My question was: what exactly has changed in DistributeDefinitions? The answer is simple: nothing. What I observed is due to a undocumented change in ParallelEvaluate. Since version 10.4, it has an option DistributedContexts with default value $DistributedContexts. So when we call ParallelEvaluate, the first thing that happens now is that the required definitions are automatically distributed to the subkernels. In version 10.3 and earlier, ParallelEvaluate did not automatically distribute definitions.

That explains why the command

z=1; DistributeDefinitions[z];
z=2; ParallelEvaluate[z]

now returns {2,2,2,2} instead of {1,1,1,1} as in earlier versions.

Then, in the Edit, I reported some buggish results. It already follows from the comment of Alexey Popkov that these results have nothing to do with the the new behaviour of ParallelEvaluate. Now I feel both amused and ashamed about this Edit, for it it not bug at all. It is a simple consequence of something that I have seen already hundreds of times.

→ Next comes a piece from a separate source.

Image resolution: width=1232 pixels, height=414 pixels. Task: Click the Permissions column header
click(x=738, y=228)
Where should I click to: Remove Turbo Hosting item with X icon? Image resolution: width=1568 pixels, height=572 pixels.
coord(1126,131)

This is essentially what I did in the Edit.

z=4; DistributeDefinitions[z];
ParallelEvaluate[z]
(* {4,4,4,4} *)
ParallelEvaluate[Clear[z]];
ParallelEvaluate[z]
(* {4,4,4,4} *)

The second result highly surprised me, since I cleared the values of z in the subkernels.

Before Mathematica 10.4, the explanation is simple. The result of the second ParallelEvaluate[z] is the list {z,z,z,z}. In the main kernel, z still has the value 4, so this list evaluates further to the output {4,4,4,4}.

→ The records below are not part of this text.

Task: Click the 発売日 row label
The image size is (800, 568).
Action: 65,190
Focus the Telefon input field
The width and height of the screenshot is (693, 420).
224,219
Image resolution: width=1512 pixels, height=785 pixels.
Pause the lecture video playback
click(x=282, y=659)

In Mathematica 10.4, we might think that the result of the second ParallelEvaluate[z] is due to another distribution of the definition of z. That this has not happened can be seen as follows:

ParallelEvaluate[ValueQ[z]]
(* {False,False,False,False} *)

Another distribution is only done when the value of z has changed, like here:

z=1;ParallelEvaluate[ValueQ[z]]
(* {True,True,True,True} *)

Therefore, also in Mathematica 10.4, the result {4,4,4,4} is due to a further evaluation of {z,z,z,z}.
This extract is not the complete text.